Each command emits a DetectedVoiceCommand event with:

  • command — the canonical name (e.g. RETURN_TO_HOME).
  • label — human-readable label for UI display.
  • transcription — the full transcription text the match was found in.
  • peerId — the peer that produced the transcription.
  • commsId — the comms channel ID the burst belonged to.

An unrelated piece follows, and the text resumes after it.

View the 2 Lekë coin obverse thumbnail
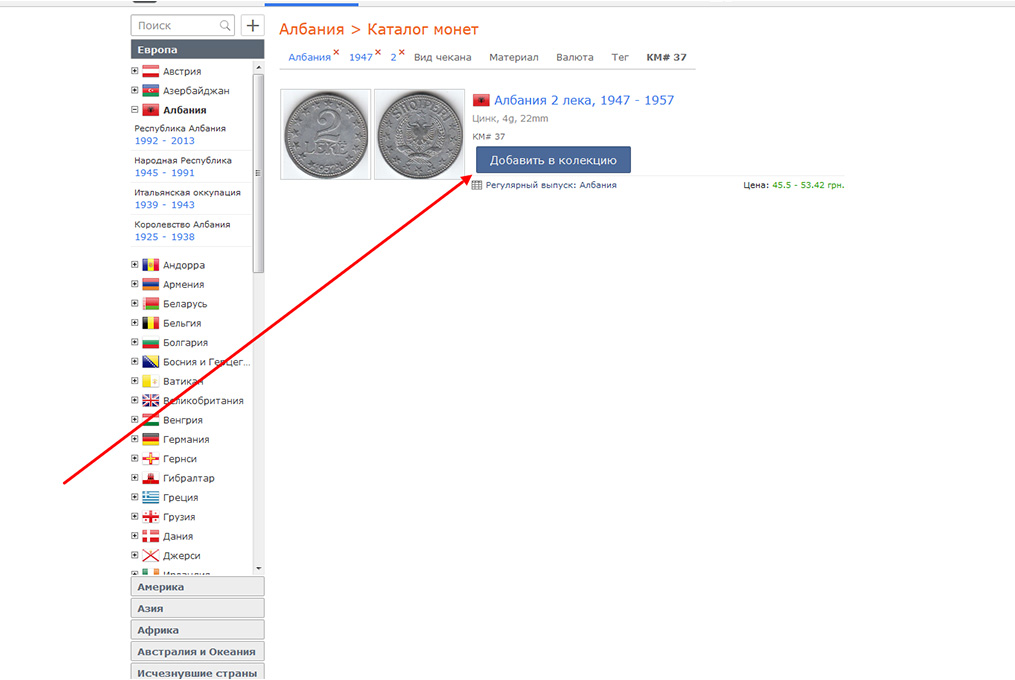This screenshot has height=680, width=1015. point(326,135)
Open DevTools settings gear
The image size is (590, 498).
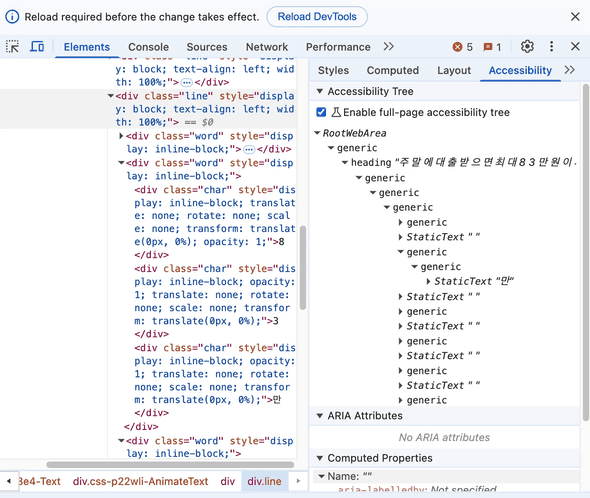[527, 47]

That event is dispatched to:

  1. The PTT transcription bubble — shows a voice-command badge beside the transcription (icon record_voice_over, label = command name).
  2. The mission timeline — an entry voice.command with the full payload.
  3. Command-specific handlers (only if the relevant sub-toggle is on in the settings drawer):
    • EMERGENCY → master-caution critical alert + optional gimbal-aim + optional distress-beacon overlay on the map.
    • DROP_FLAG → opens the flag picker at the speaker’s mapped location (if known).
    • PERSON_SPOTTED / ANIMAL_SPOTTED / VEHICLE_SPOTTED → auto-flag with the matching type.
    • LAUNCH_DRONES / RETURN_TO_HOME / LAND_DRONE / HOLD_POSITION / CANCEL_MISSION — commander-scoped; non-commanders see a toast “command heard” but nothing fires without the commander bit.

Reliability + latency

  • Latency: ~500 ms polling of live transcription + detection on every finalised burst. You’ll typically see the badge within a second of releasing PTT.
  • Accuracy: depends entirely on transcription quality. Clear speech + headset mic ≈ 95 %. Radio-quality audio + background noise ≈ 70-80 %.
  • False positives: substring matching means “don’t mark this” contains “mark this” → would match DROP_FLAG. The emergency phrase list is the most prone to false positives; keep it disabled in training scenarios where someone might say “mayday” as an example.

Voice aliases (not yet configurable in-app)

The command list is hard-coded in voice-command-detector.service.ts. There’s no user-facing “voice aliases” page; adding a new phrase or language requires a code change + redeploy. This is deliberate for v1 — free-form custom phrases increased false-positive rates in early tests — but a curated “add phrase” UI is planned.

If you urgently need a custom phrase for a field op, email support with the phrase + the command it should map to and we can ship a hotfix.

What voice commands can’t do

  • No continuous listening — the detector only runs on transcribed PTT bursts. Whispering into your mic without holding PTT doesn’t match anything.
  • No chained commands — “RTH and drop flag” will match RTH OR DROP_FLAG (the first substring found), not both. Hit PTT twice for two commands.
  • No speaker identification — the detector doesn’t know who said what beyond the peer ID. If two operators say “RTH” at the same time, you’ll get two events.

Privacy

  • Transcription runs in the cloud agent (see transcription).
  • The detector itself is purely client-side — no audio or transcription text is sent anywhere by the detection step.
  • Emitted events go to the mission timeline (persisted) and the transcription bubble (ephemeral).
  • If your org has auto-redact PII enabled on transcription, voice commands still fire but the transcription shown in the bubble has redactions applied.